Mortgage rates moved higher for the 3rd straight business day. That said, last Friday is better described as being a “2nd consecutive day of all-time lows.” Even yesterday, the average lender was able to quote rates under 3% for top tier conventional 30yr fixed scenarios. Today’s upward pressure was a bit more noticeable as markets cheered a Retail Sales report that was much stronger than expected. In general, stronger data is good for stocks and bad for bonds (and when bonds are weaker, rates move higher).
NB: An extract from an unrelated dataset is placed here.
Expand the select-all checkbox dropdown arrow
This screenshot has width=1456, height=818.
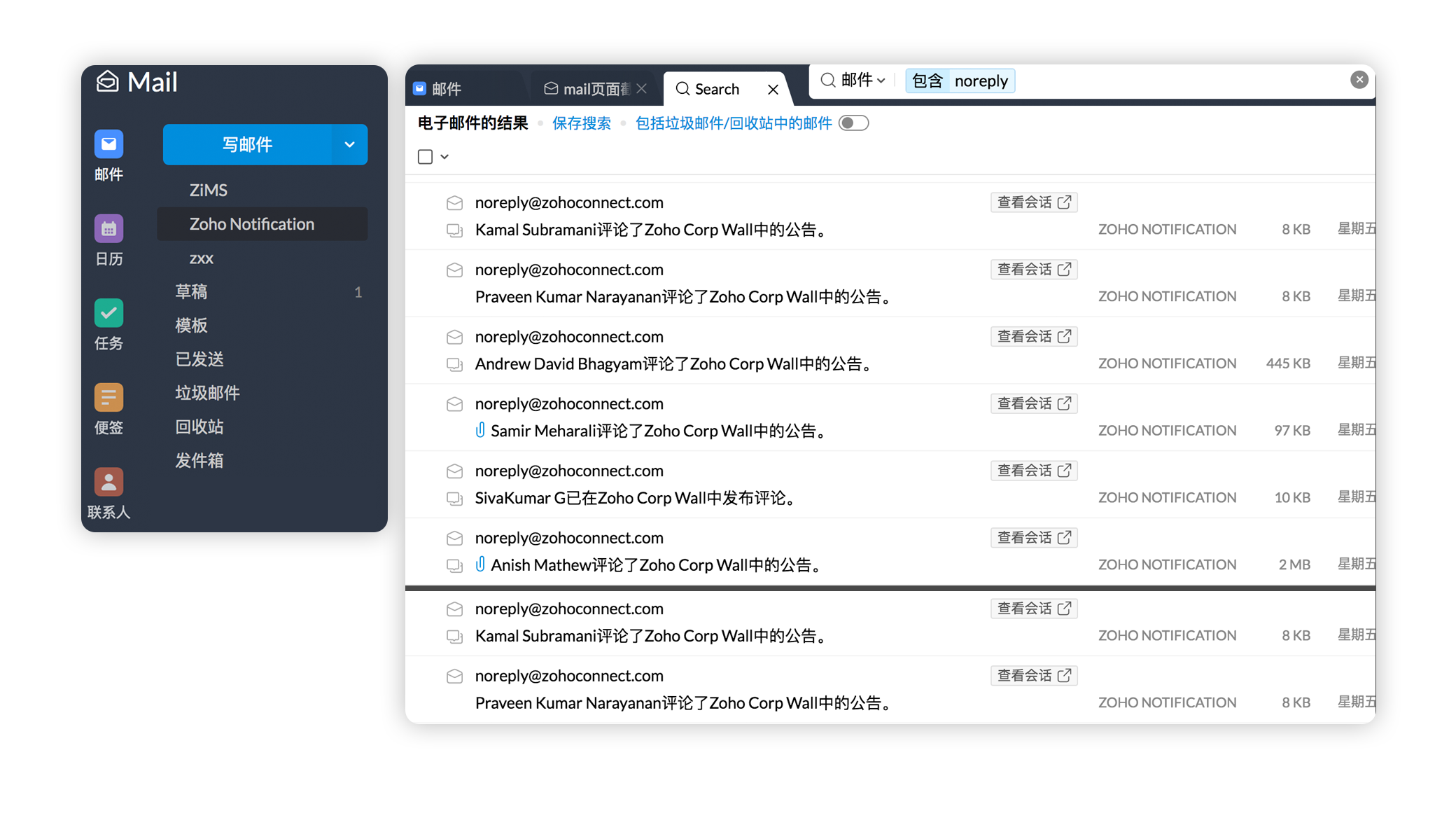[x=444, y=157]
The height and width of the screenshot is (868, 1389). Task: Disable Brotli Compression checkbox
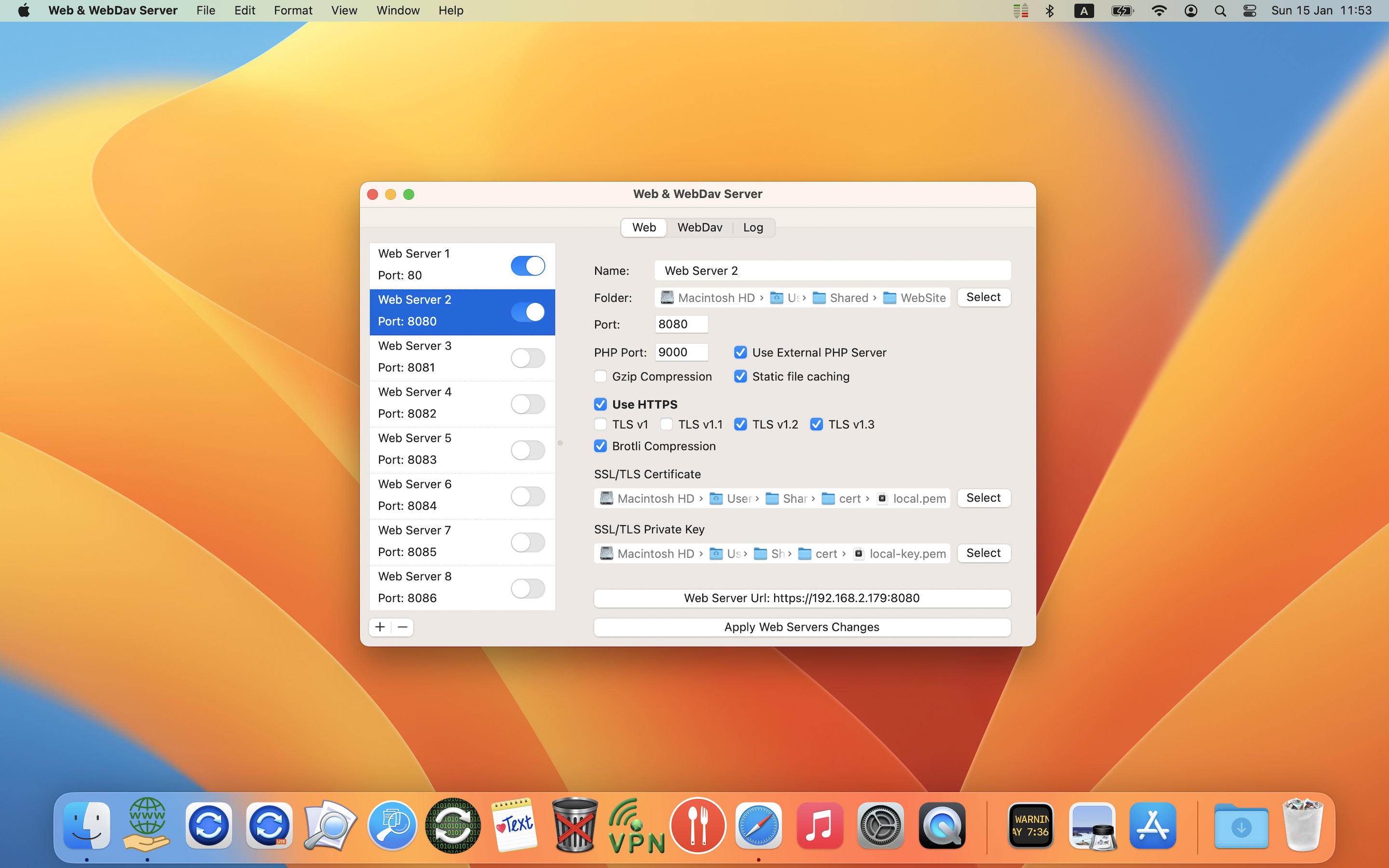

There’s a particular concern to be aware of in the world of mortgage rates–especially for those who are counting on additional improvements. Simply put, the underlying bond market hasn’t really been making a case for additional improvement. If anything, the case is for gradually higher rates. It’s only because mortgage rates were late to the low rate party (relative to Treasuries) that they’ve been able to hit all-time lows so recently. Treasuries, meanwhile, are already sounding the alarm by trending slightly higher in yield for at least 6 weeks.
None of the above means that rates can’t or won’t hit another all-time low in the near or distant future–just that the prevailing trends make it decreasingly likely for the time being. A significant deterioration in economic data or the coronavirus outlook could change things. Conversely a significant improvement in either of those factors could serve to accelerate a rising rate trend.